Tuesday 16 February 2016

Hartlepool 1989

A further extract from Ultra Violence. Chapter Six, "The Sixth Circle of Hell", focuses on an attack on Notts County supporters by a mix of a thousand Hartlepool and Middlesborough fans. Notts play up there tonight. The area has been significantly regenerated, but there is no love of strangers, southerners or people from Nottingham among the locals, whose team are being threatened for the second year running with relegation out of the league.




You can find this on Amazon or, if you're skint, contact the author. There are still a few copies of this edition.

November 1989

Hartlepool is one of the most deprived areas in the whole country. 

Thatcher had done a number on the main industries - the steel, the shipping, the docks and the coal. Nothing left up here. Zero. A scorched earth policy passed by a southern elite who fly straight past. 


More women than men work in Hartlepool, in part time jobs on the high street or in the corner shop. Fifty per cent unemployment, a hundred per cent hopelessness and the locals are angry about it. 

Visiting football supporters tend to be the outlets for that anger. Especially Southerners - a relative category in which visitors from Nottingham nestle snugly.



You look out the window as the train rolls into the town, a smell of sulphur stirred by the old train’s brake. The hellish smell matches what you see outside. 

The North Sea, a dank, restless, murky, overfished, oil-slicked and polluted stretch of water on the edge of Europe. 

In the silver grey sky, a flock of seagulls escapes inland, a storm brewing out in the mist. A post-apocalyptic tableau, as if someone had exploded a thermonuclear device nearby - a doomsday weapon that had demolished everything for twenty miles. The few remaining satanic mills now ruins, ghosts, stark mausoleums, the foundations on which they stand fragile, the soil poisoned and infertile.



It is getting dark outside. 

An inkling of snow in the air and a gathering wind. You spot a gaggle of dirty kids digging for something, perhaps buried treasure, atop a heap of chemically enhanced soil and rocky debris. Others cycle up and down toxic hillocks on Choppers and Grifters.

The train trundles into an outer district; row upon row of terracing. Kerbsides stripped of their cars, streetlights yet to flicker. Behind that, in the distance, you see more dead grass, more slag heaps crawling with hopelessness, gravel and rubble.

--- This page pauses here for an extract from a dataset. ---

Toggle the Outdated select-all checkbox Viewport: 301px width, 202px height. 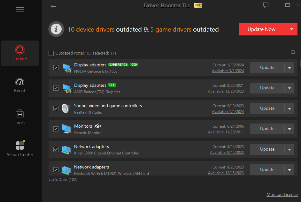click(51, 53)
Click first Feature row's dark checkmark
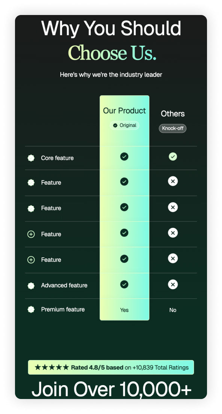The image size is (222, 414). point(125,182)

You pass malformed metal shapes, strange unidentifiable wreckage and blasted brickwork. 

More rocks, miles of coiled wire, torched vans and burned out cars - the desolate inheritance of a proud industrial past, gutted and filleted for no real reason other than the vengeance of a shopkeeper’s daughter.

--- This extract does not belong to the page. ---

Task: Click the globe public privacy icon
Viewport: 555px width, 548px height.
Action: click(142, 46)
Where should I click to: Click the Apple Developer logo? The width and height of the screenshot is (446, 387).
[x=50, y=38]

You are uneasy too: This kind of environment creates monsters and you are not expecting a result. 

The only result you really want is to get in, watch Notts get through to the third round and a potential moneyspinner with a proper club - a City, a Liverpool, a United, maybe even Forest - and then get out of there as fast as possible.

You’ve had a good season so far with several good rucks around the country. You’re making a name for yourself as someone who can be relied upon in a punch up. You don’t cry and you don’t run. 

If you’re taking a kicking - like that time in the car park at Walsall, or at Doncaster station against Palace - you take your beating like a man.

You’ve been invited today by Younger Bully and you had to come whether you wanted to or not. There was no choice. You’re no shitter, but you’d much rather be watching the Lumberjack Championships on ITV this afternoon than trying to survive this hellhole.


You tell no one this, for obvious reasons.